What is being asked
Give back, word for word, the line that contains "Task: Jump to previous locator arrow" and every line that follows it in the data below.

Data records
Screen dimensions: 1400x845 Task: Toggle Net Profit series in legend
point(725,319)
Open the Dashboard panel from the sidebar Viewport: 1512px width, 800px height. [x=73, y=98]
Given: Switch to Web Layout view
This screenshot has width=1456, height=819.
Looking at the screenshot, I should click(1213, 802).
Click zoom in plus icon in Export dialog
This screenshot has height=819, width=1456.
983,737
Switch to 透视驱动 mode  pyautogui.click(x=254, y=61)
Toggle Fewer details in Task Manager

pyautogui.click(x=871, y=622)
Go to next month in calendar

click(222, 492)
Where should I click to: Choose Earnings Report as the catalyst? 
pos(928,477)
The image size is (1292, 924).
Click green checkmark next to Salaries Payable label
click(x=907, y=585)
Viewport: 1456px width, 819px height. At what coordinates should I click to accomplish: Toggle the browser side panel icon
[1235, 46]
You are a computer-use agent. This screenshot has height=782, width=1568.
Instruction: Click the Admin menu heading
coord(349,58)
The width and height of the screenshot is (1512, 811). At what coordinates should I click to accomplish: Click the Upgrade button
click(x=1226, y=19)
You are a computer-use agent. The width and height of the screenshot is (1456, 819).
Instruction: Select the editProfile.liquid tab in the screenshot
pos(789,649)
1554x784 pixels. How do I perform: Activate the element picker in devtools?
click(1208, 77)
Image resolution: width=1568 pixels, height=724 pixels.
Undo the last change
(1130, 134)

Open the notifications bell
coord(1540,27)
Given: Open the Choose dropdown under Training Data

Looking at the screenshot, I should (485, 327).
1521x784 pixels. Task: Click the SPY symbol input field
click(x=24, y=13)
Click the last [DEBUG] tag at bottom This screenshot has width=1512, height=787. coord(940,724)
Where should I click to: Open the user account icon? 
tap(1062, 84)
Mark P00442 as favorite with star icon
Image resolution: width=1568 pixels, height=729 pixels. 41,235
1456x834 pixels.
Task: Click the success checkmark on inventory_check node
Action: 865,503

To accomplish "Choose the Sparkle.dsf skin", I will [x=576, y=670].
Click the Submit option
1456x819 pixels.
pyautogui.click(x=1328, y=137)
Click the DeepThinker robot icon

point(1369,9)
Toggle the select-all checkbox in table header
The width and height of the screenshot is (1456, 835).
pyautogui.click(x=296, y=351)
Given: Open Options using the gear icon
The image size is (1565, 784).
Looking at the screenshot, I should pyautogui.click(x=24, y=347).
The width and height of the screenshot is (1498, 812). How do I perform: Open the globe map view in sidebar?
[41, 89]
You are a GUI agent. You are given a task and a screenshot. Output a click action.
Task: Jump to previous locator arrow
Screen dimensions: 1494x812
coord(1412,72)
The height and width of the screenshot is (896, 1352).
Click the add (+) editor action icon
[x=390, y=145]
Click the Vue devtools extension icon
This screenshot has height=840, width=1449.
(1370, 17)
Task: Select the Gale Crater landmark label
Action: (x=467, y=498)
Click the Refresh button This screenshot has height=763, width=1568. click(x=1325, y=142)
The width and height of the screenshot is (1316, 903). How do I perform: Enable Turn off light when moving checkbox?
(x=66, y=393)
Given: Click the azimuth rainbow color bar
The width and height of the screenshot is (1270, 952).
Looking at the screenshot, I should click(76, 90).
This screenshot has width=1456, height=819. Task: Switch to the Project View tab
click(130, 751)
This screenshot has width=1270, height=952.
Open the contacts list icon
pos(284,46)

Response to the exercise
Task: Jump to previous locator arrow
Screen dimensions: 1494x812
coord(1412,72)
The height and width of the screenshot is (896, 1352).
Click the add (+) editor action icon
[x=390, y=145]
Click the Vue devtools extension icon
This screenshot has height=840, width=1449.
(1370, 17)
Task: Select the Gale Crater landmark label
Action: (x=467, y=498)
Click the Refresh button This screenshot has height=763, width=1568. click(x=1325, y=142)
The width and height of the screenshot is (1316, 903). How do I perform: Enable Turn off light when moving checkbox?
(x=66, y=393)
Given: Click the azimuth rainbow color bar
The width and height of the screenshot is (1270, 952).
Looking at the screenshot, I should click(76, 90).
This screenshot has width=1456, height=819. Task: Switch to the Project View tab
click(130, 751)
This screenshot has width=1270, height=952.
Open the contacts list icon
pos(284,46)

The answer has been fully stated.